ATTIVITÀ RICHIESTE:
1: Riassumi in due frasi il brano sull'ordinanza della Cassazione n. 2109 del 2022.
2: Prosegui il testo dell'ordinanza della Cassazione n. 2109 del 2022 a partire dall'ultima frase riportata.

BRANO DEL DOCUMENTO:

^^^^^^^^^^^^^^^^

Sentenza Sentenza Cassazione Civile n. 2109 del 25/01/2022

Cassazione civile sez. VI, 25/01/2022, (ud. 17/12/2021, dep. 25/01/2022), n.2109

LA CORTE SUPREMA DI CASSAZIONE

SEZIONE SESTA CIVILE

SOTTOSEZIONE T

Composta dagli Ill.mi Sigg.ri Magistrati:

Dott. MOCCI Mauro – Presidente –

Dott. CAPRIOLI Maura – rel. Consigliere –

Dott. LA TORRE Maria Enza – Consigliere –

Dott. LO SARDO Giuseppe – Consigliere –

Dott. DELLI PRISCOLI Lorenzo – Consigliere –

ha pronunciato la seguente:

ORDINANZA

sul ricorso 34649-2019 proposto da:

AGENZIA DELLE ENTRATE, (OMISSIS), in persona del Direttore pro

tempore, elettivamente domiciliata in ROMA, VIA DEI PORTOGHESI 12,

presso AVVOCATURA GENERALE DELLO STATO, che la rappresenta e

difende, ope legis;

– ricorrente –

C.N., elettivamente domiciliato in ROMA, VIA R.

GAROFALO 81, presso lo studio dell’avvocato FIAMMETTA FAGIOLI,

rappresentato e difeso dall’avvocato FRANCESCO FERRI;

– controricorrente e ricorrente incidentale –

avverso la sentenza n. 726/12/2019 della COMMISSIONE TRIBUTARIA

REGIONALE DELL’EMILIA ROMAGNA, depositata l’08/04/2019;

udita la relazione della causa svolta nella Camera di consiglio non

partecipata del 17/12/2021 dal Consigliere Relatore Dott. MAURA

CAPRIOLI.

^^^^^^^^^^^^^^^^

ESTRATTO DEL DATASET:
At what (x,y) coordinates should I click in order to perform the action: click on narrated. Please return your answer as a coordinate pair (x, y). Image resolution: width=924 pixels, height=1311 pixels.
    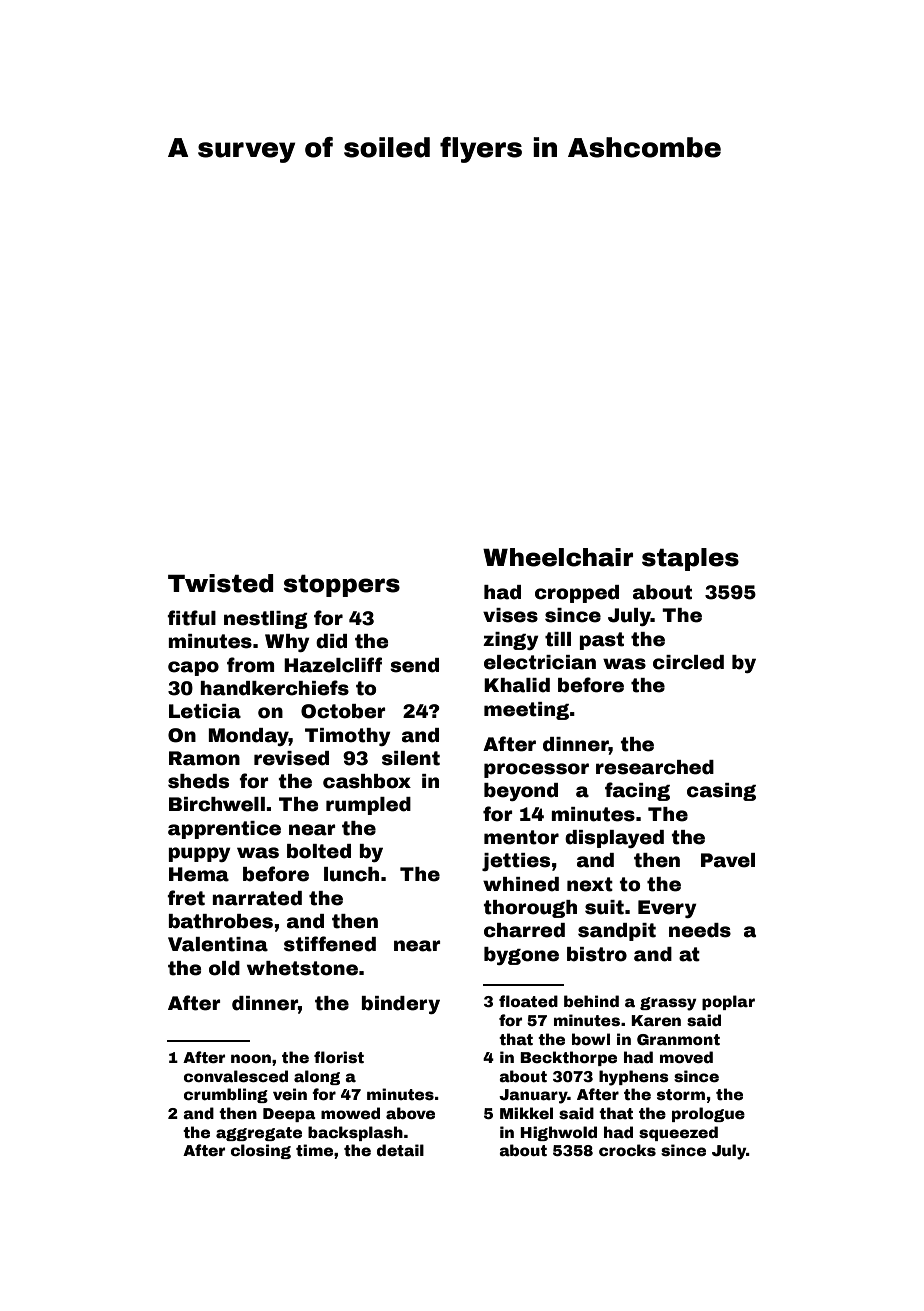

^^^^^^^^^^^^^^^^

ESITI DELLE ATTIVITÀ:
1: Il brano riporta l'intestazione dell'ordinanza n. 2109 della Sezione Sesta Civile della Corte Suprema di Cassazione, depositata il 25/01/2022, pronunciata da un collegio presieduto da Mauro Mocci con Maura Caprioli come consigliere relatore. Il ricorso n. 34649-2019 è proposto dall'Agenzia delle Entrate, con C.N. controricorrente e ricorrente incidentale, avverso la sentenza n. 726/12/2019 della Commissione Tributaria Regionale dell'Emilia Romagna, depositata l'08/04/2019.

2:
 

Fatto

FATTO E DIRITTO

Considerato che:

L’Agenzia delle Entrate notificava in data (OMISSIS) a C.N. avviso di accertamento ai sensi del D.P.R. n. 600 del 1973, art. 39, comma 1, con cui determinava per l’anno 2008 un maggior reddito di impresa e un maggior valore della produzione netta di Euro 395.634,76.

Il contribuente impugnava detto avviso avanti alla CTP di Modena che con sentenza nr 750/2015 lo accoglieva parzialmente fatta eccezione per la parte relativa alla sanzione.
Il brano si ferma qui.